You will need a trigger pull gauge to adjust the middle spring. The pull weights are so light it is hard to tell what you are doing without a gauge. Before adjusting the middle leg of the sear make sure you have set the pre-travel and over-travel of your trigger. Bend the middle leg of the sear spring to adjust the trigger pull weight during the pre-travel phase of the trigger pull. You want at least 8 oz. of pressure on the middle leg. You measure this with a trigger pull gauge: cock the hammer first, then pull just hard enough to get the trigger to start to move making sure that it does not bottom out. If you have more than 8 oz. you may be able to reduce your trigger pull a little by bending the middle leg of the sear spring. Adjust it down to 8 oz. and then check the disconnector reset. You do this with the slide removed. Cock the hammer and then push the disconnector down and release. The disconnector should have firm tension on it and pop back up to its original position with no sticking at all. If you do get some sticking check to see what is causing it. You will have to correct this or add more pressure to the spring to overcome the sticking. The disconnector must reset crisply every time for reliable operation of the gun.

If you are installing a new sear spring and need to adjust it, start with the right leg and adjust the pressure on the grip safety. Then adjust the middle spring as we covered above. Finally, adjust the left leg until your trigger gauge reads the setting you want for your total trigger pull.

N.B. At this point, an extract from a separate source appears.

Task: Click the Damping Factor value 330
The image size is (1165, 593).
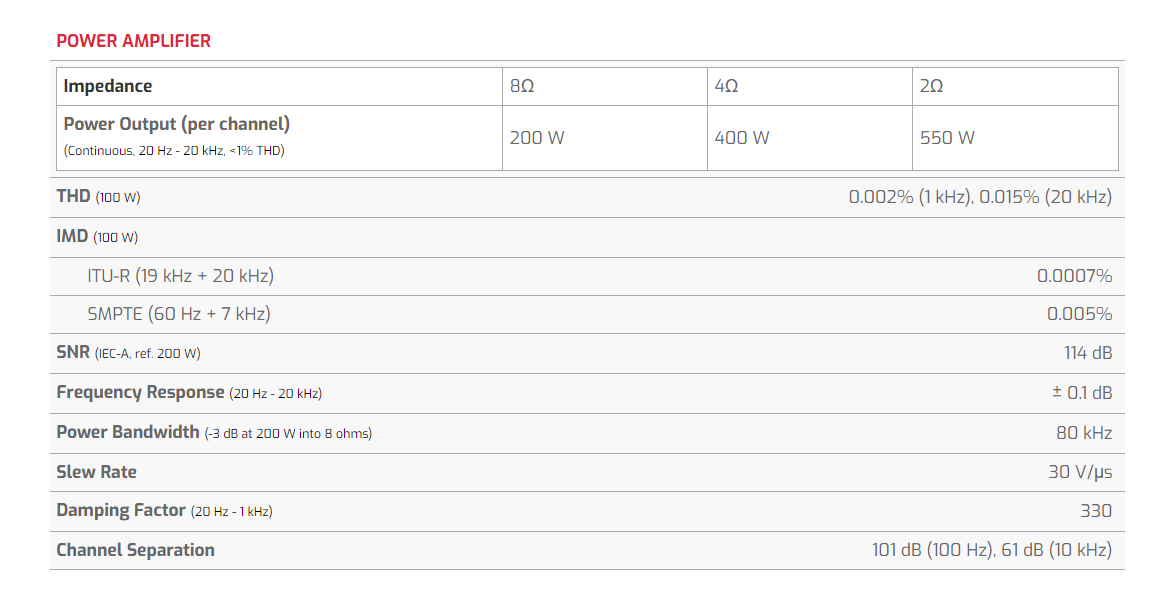Action: coord(1096,511)
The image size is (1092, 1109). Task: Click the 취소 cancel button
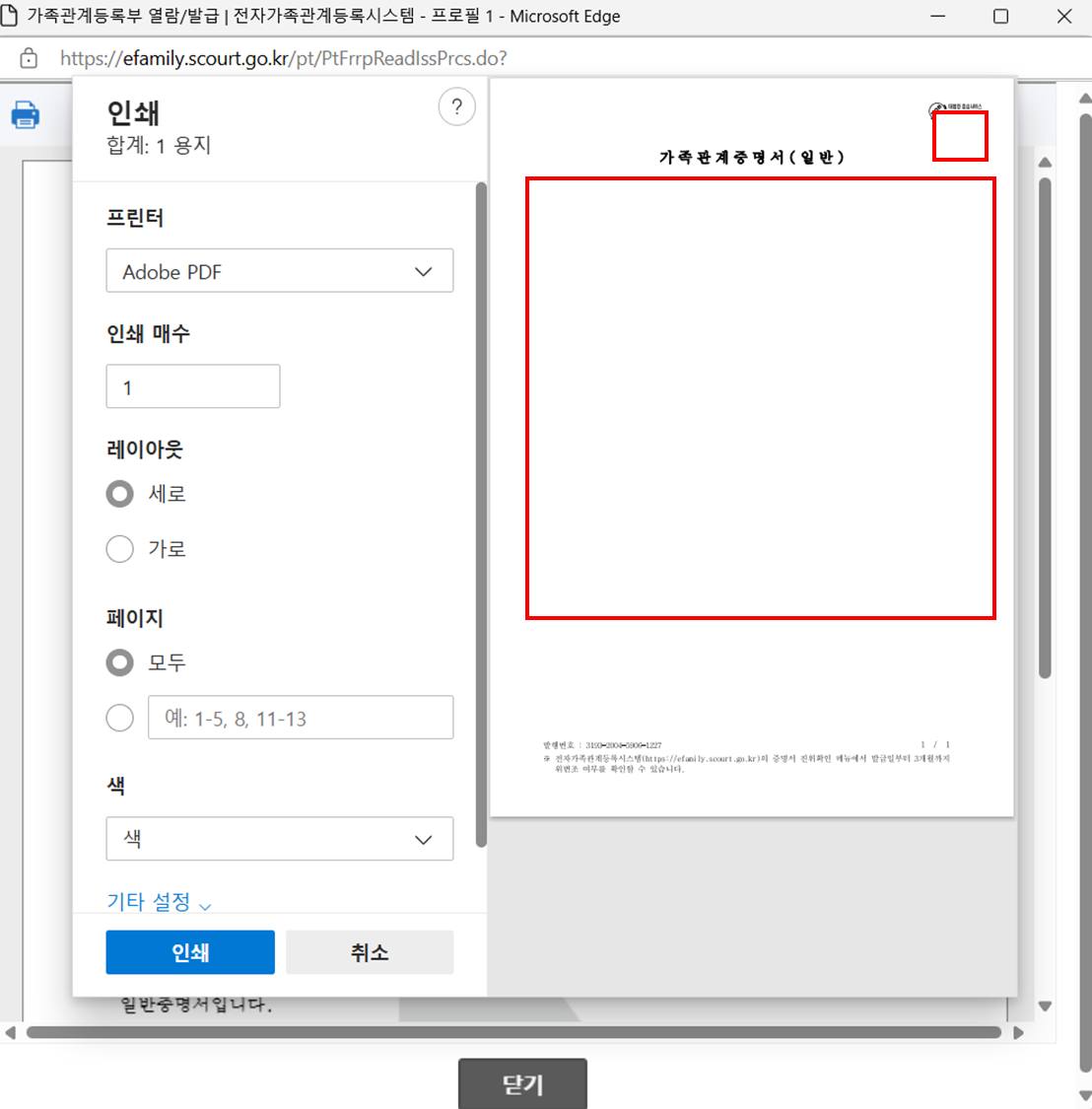[370, 951]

When replacing the sear spring on a gun where the trigger group was functioning properly, I would measure the trigger pull with the old spring first and then set the new spring to match the same trigger pull weight within a ¼ pound or so. Don’t try to go lighter if you don’t know how the hammer and sear angles are cut. If you are installing a complete trigger group that is already cut, check with the manufacturer for their recommendations on setting the trigger pull weight.

Once you have the trigger group installed and adjusted, you must check the grip safety and thumb safety for proper engagement/operation. Check the grip safety first. If the thumb safety is installed take it out first. Check the grip safety with the thumb safety out of the gun so you can look inside the gun and see what is going on. A good trick is to put the thumb safety in part of the way from the opposite side to hold the grip safety. If you have an ambi safety, you would just need to put in the right side only. The tang on the grip safety should drop down behind the trigger bow and block the trigger bow from moving enough to drop the hammer. If the tang will not drop down to block the trigger bow, you will have to remove enough from the end of the tang so it will.

Go slow and take off a little at a time until it does. A small amount of movement of the trigger bow is ok. You just don’t want the trigger bow to move enough to start moving the sear. If you have adjusted the pre-travel on your gun and shortened it, there is a good chance you will have to adjust your grip safety tang.

Next take your grip safety out and check your thumb safety. There is a tang on the thumb safety that blocks the sear from moving when the safety is rotated up into the engaged position. If you have installed a new hammer or sear, there is a good chance that you will have to adjust this tang. If it is too long, you will need to take off a little at a time until the safety will rotate up into position. The tang should block the sear and not allow any motion at all. If you see any motion of the sear at all, you will need to make the tang a little longer by peening some metal over to fill the gap.

This will only work if it is close. If you need to do much more than a few thousandths of an inch, you will have to start with a new safety.

A final reminder, whenever doing any work on your trigger group make sure to check that all safeties are working properly post-adjustment. Then test fire the gun to make sure that everything is functioning safely. To test fire, start out with one round in the gun just in case there is a problem. Work up to two rounds, then three rounds, etc. until you are confident in the safe functioning of the gun.